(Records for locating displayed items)

# # # # #

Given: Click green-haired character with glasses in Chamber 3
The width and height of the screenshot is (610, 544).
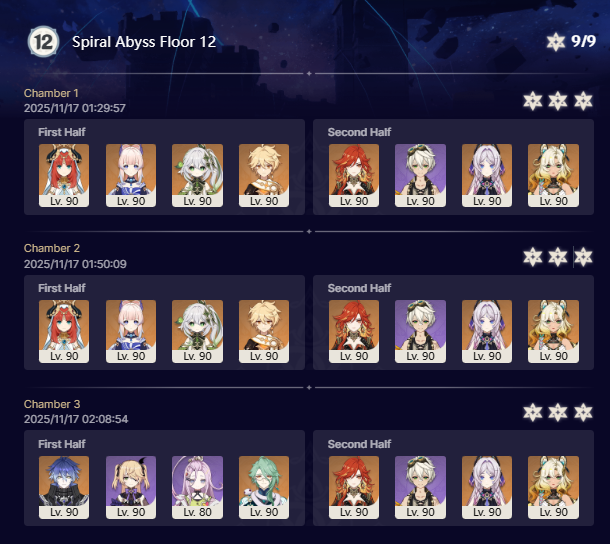Looking at the screenshot, I should pyautogui.click(x=264, y=487).
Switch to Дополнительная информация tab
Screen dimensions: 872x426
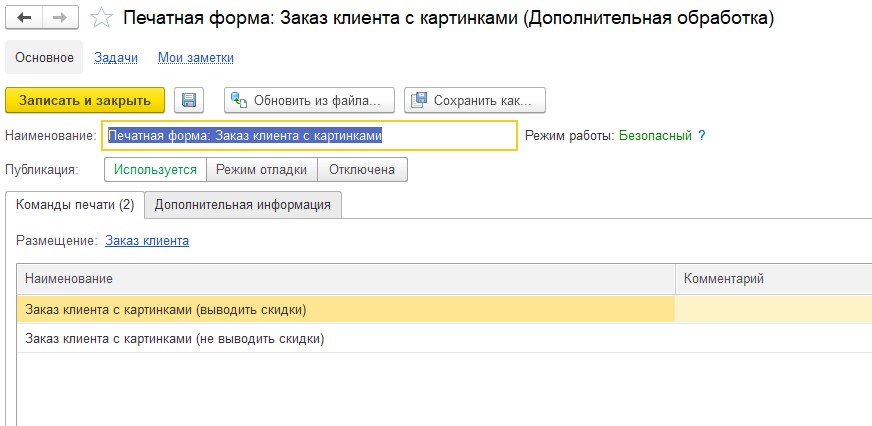click(242, 205)
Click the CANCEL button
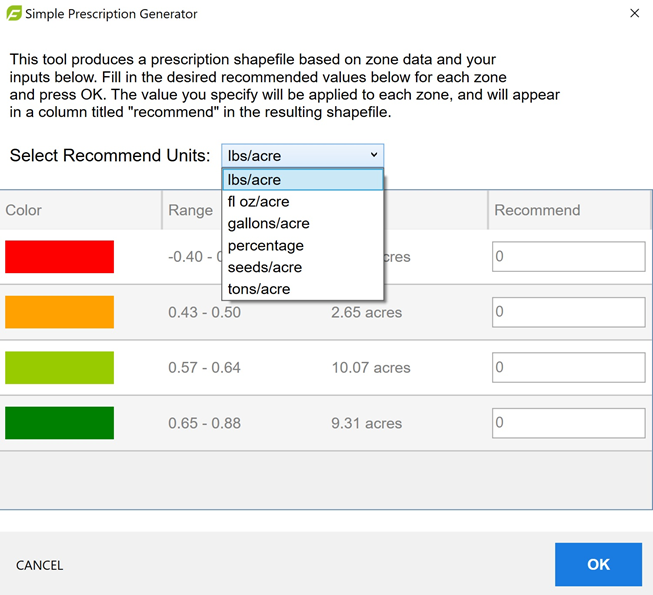Viewport: 653px width, 595px height. pos(40,565)
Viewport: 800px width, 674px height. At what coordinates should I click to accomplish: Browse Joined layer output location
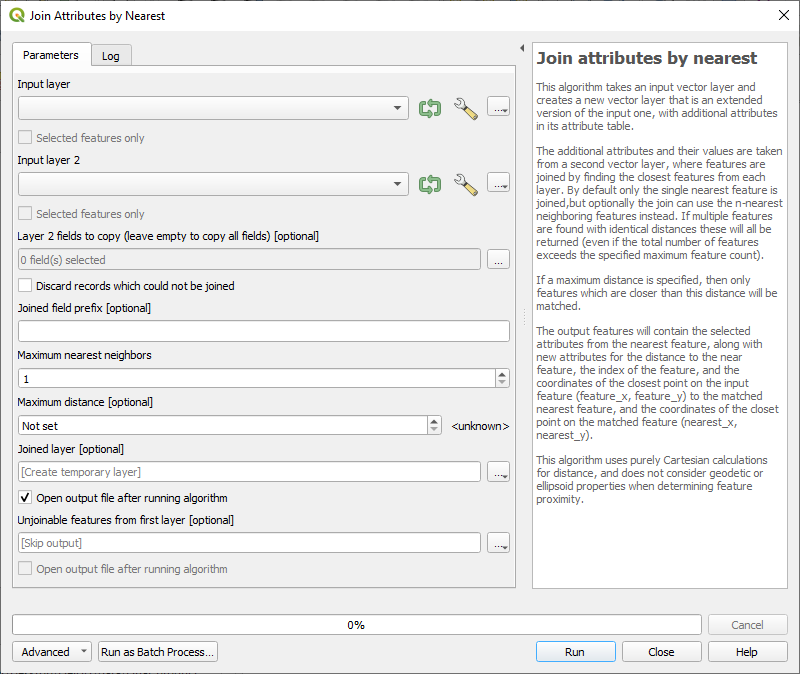(498, 472)
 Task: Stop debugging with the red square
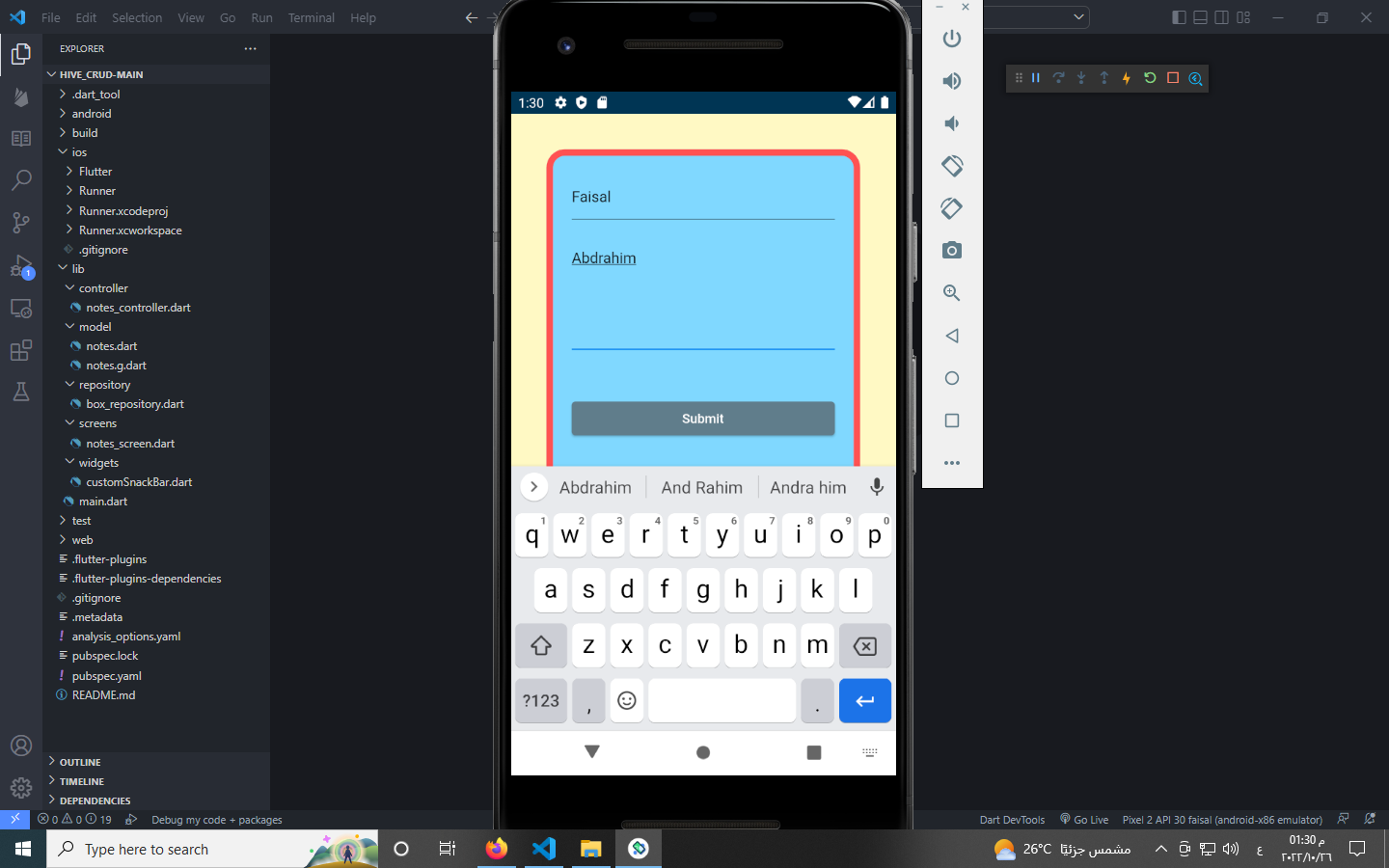point(1173,78)
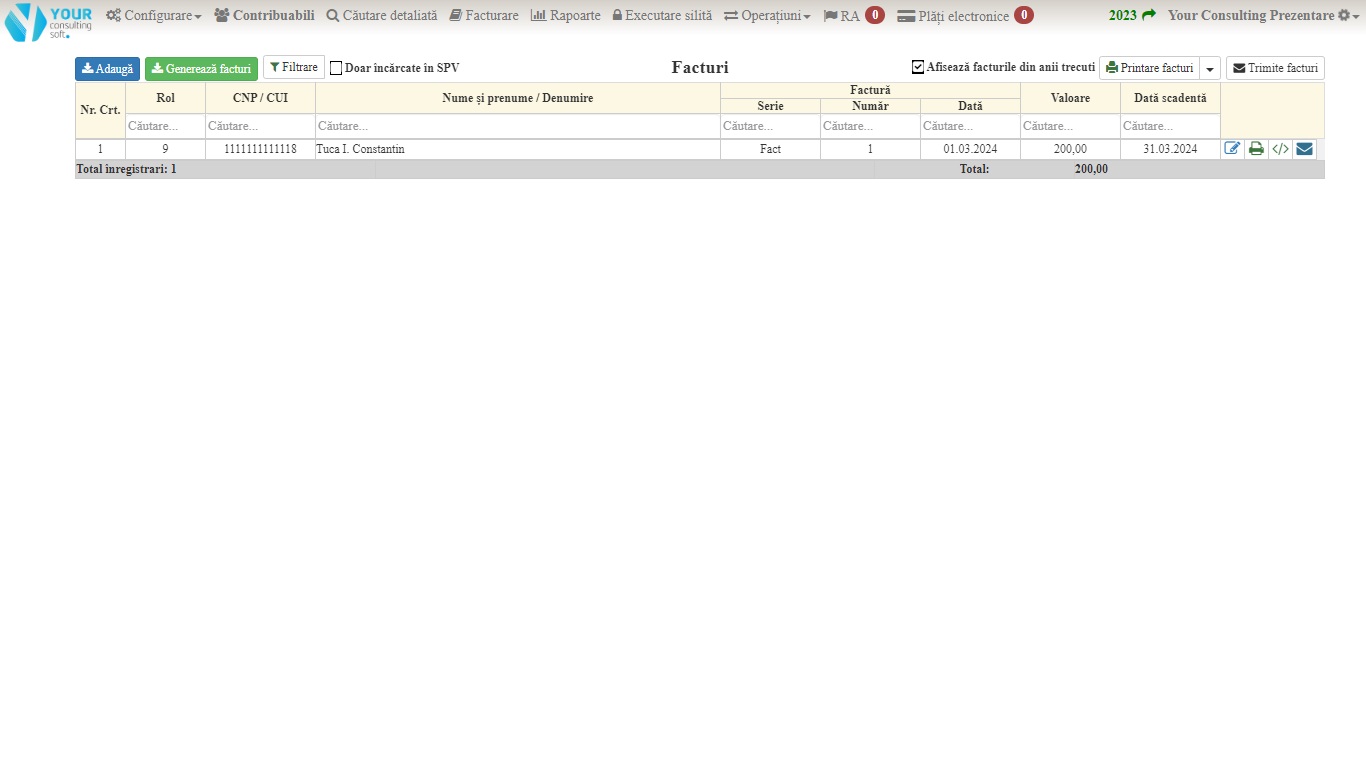This screenshot has width=1366, height=768.
Task: Click the blue Adaugă button
Action: (x=107, y=69)
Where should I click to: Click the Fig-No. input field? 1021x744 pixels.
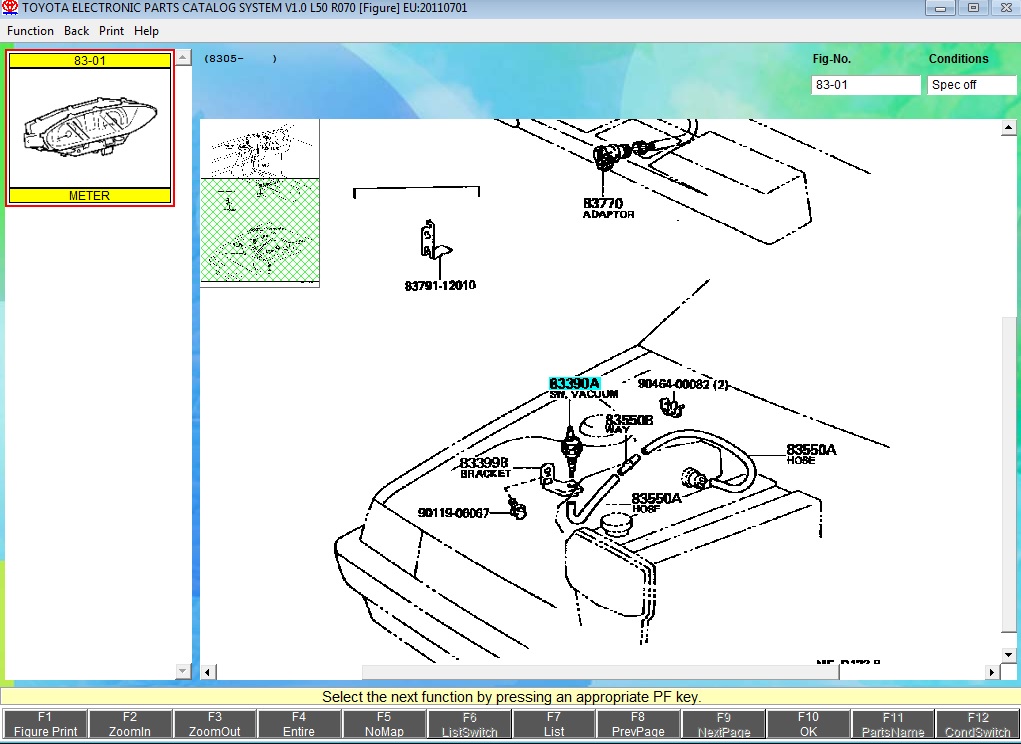tap(865, 85)
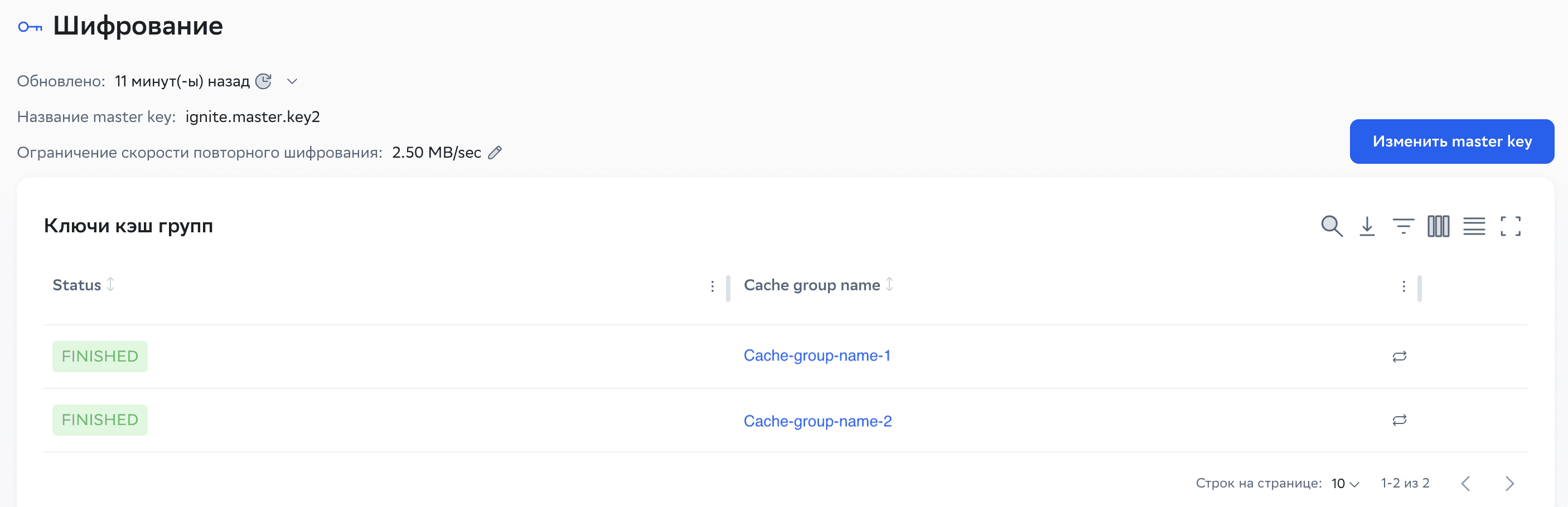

# # # # #

Exercise requirements: Reproduce the material above word for word, omitting the pictures.

Solution:
Given: Click green-haired character with glasses in Chamber 3
The width and height of the screenshot is (610, 544).
Looking at the screenshot, I should pyautogui.click(x=264, y=487).
Switch to Дополнительная информация tab
Screen dimensions: 872x426
click(242, 205)
Click the CANCEL button
Viewport: 653px width, 595px height. pos(40,565)
Viewport: 800px width, 674px height. At what coordinates should I click to accomplish: Browse Joined layer output location
(498, 472)
 Task: Stop debugging with the red square
point(1173,78)
This screenshot has width=1366, height=768.
Task: Click the blue Adaugă button
Action: (x=107, y=69)
Where should I click to: Click the Fig-No. input field? 1021x744 pixels.
tap(865, 85)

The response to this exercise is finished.